Saved data entries:
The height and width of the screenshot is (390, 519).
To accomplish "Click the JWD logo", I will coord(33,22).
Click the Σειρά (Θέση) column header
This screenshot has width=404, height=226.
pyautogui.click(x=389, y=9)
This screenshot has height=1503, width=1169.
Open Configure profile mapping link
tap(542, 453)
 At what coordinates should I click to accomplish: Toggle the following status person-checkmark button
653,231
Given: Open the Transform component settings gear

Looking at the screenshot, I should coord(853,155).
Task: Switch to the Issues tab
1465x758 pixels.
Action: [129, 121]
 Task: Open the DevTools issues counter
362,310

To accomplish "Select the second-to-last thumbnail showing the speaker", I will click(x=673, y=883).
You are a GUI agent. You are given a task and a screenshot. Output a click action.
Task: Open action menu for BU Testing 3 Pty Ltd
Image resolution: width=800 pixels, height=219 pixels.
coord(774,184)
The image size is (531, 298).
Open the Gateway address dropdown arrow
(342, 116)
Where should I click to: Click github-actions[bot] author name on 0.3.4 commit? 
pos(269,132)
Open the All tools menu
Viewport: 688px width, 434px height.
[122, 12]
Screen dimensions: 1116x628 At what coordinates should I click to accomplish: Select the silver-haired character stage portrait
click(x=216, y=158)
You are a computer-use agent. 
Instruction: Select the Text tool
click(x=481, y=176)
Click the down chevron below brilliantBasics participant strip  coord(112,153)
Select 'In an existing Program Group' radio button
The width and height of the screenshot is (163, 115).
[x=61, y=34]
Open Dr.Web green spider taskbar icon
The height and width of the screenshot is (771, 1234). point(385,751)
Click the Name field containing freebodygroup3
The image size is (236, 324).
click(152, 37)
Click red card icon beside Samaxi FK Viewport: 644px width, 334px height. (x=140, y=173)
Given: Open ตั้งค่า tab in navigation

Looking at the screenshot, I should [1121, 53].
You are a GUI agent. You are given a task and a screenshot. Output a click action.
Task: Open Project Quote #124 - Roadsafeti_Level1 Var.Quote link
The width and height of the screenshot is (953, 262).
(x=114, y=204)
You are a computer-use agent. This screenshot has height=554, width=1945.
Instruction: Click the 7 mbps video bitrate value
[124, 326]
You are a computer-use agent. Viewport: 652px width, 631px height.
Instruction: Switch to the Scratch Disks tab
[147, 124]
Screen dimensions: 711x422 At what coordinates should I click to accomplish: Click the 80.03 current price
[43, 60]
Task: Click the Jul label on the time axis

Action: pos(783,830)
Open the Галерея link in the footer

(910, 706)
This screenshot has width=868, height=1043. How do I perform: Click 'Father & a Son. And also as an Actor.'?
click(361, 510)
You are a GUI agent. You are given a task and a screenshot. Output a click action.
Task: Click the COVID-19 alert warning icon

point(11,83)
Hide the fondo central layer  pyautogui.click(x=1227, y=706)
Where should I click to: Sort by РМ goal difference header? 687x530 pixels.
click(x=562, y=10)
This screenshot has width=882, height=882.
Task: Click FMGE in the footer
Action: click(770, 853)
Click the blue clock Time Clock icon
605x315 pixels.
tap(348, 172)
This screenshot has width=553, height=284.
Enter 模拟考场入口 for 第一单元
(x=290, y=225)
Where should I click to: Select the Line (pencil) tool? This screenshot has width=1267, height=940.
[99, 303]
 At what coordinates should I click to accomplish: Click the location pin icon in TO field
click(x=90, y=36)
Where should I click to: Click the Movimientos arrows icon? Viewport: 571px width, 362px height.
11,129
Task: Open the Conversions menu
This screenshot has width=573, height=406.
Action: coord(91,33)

■ Your objective ■
Each line of the data is to be written out again exactly.

■ Solution ■
The height and width of the screenshot is (390, 519).
To accomplish "Click the JWD logo", I will coord(33,22).
Click the Σειρά (Θέση) column header
This screenshot has width=404, height=226.
pyautogui.click(x=389, y=9)
This screenshot has height=1503, width=1169.
Open Configure profile mapping link
tap(542, 453)
 At what coordinates should I click to accomplish: Toggle the following status person-checkmark button
653,231
Given: Open the Transform component settings gear

Looking at the screenshot, I should coord(853,155).
Task: Switch to the Issues tab
1465x758 pixels.
Action: [129, 121]
 Task: Open the DevTools issues counter
362,310

To accomplish "Select the second-to-last thumbnail showing the speaker", I will click(x=673, y=883).
You are a GUI agent. You are given a task and a screenshot. Output a click action.
Task: Open action menu for BU Testing 3 Pty Ltd
Image resolution: width=800 pixels, height=219 pixels.
coord(774,184)
The image size is (531, 298).
Open the Gateway address dropdown arrow
(342, 116)
Where should I click to: Click github-actions[bot] author name on 0.3.4 commit? 
pos(269,132)
Open the All tools menu
Viewport: 688px width, 434px height.
[122, 12]
Screen dimensions: 1116x628 At what coordinates should I click to accomplish: Select the silver-haired character stage portrait
click(x=216, y=158)
You are a computer-use agent. 
Instruction: Select the Text tool
click(x=481, y=176)
Click the down chevron below brilliantBasics participant strip  coord(112,153)
Select 'In an existing Program Group' radio button
The width and height of the screenshot is (163, 115).
[x=61, y=34]
Open Dr.Web green spider taskbar icon
The height and width of the screenshot is (771, 1234). point(385,751)
Click the Name field containing freebodygroup3
The image size is (236, 324).
click(152, 37)
Click red card icon beside Samaxi FK Viewport: 644px width, 334px height. (x=140, y=173)
Given: Open ตั้งค่า tab in navigation

Looking at the screenshot, I should [1121, 53].
You are a GUI agent. You are given a task and a screenshot. Output a click action.
Task: Open Project Quote #124 - Roadsafeti_Level1 Var.Quote link
The width and height of the screenshot is (953, 262).
(x=114, y=204)
You are a computer-use agent. This screenshot has height=554, width=1945.
Instruction: Click the 7 mbps video bitrate value
[124, 326]
You are a computer-use agent. Viewport: 652px width, 631px height.
Instruction: Switch to the Scratch Disks tab
[147, 124]
Screen dimensions: 711x422 At what coordinates should I click to accomplish: Click the 80.03 current price
[43, 60]
Task: Click the Jul label on the time axis

Action: pos(783,830)
Open the Галерея link in the footer

(910, 706)
This screenshot has width=868, height=1043. How do I perform: Click 'Father & a Son. And also as an Actor.'?
click(361, 510)
You are a GUI agent. You are given a task and a screenshot. Output a click action.
Task: Click the COVID-19 alert warning icon

point(11,83)
Hide the fondo central layer  pyautogui.click(x=1227, y=706)
Where should I click to: Sort by РМ goal difference header? 687x530 pixels.
click(x=562, y=10)
This screenshot has width=882, height=882.
Task: Click FMGE in the footer
Action: click(770, 853)
Click the blue clock Time Clock icon
605x315 pixels.
tap(348, 172)
This screenshot has width=553, height=284.
Enter 模拟考场入口 for 第一单元
(x=290, y=225)
Where should I click to: Select the Line (pencil) tool? This screenshot has width=1267, height=940.
[99, 303]
 At what coordinates should I click to accomplish: Click the location pin icon in TO field
click(x=90, y=36)
Where should I click to: Click the Movimientos arrows icon? Viewport: 571px width, 362px height.
11,129
Task: Open the Conversions menu
This screenshot has width=573, height=406.
Action: coord(91,33)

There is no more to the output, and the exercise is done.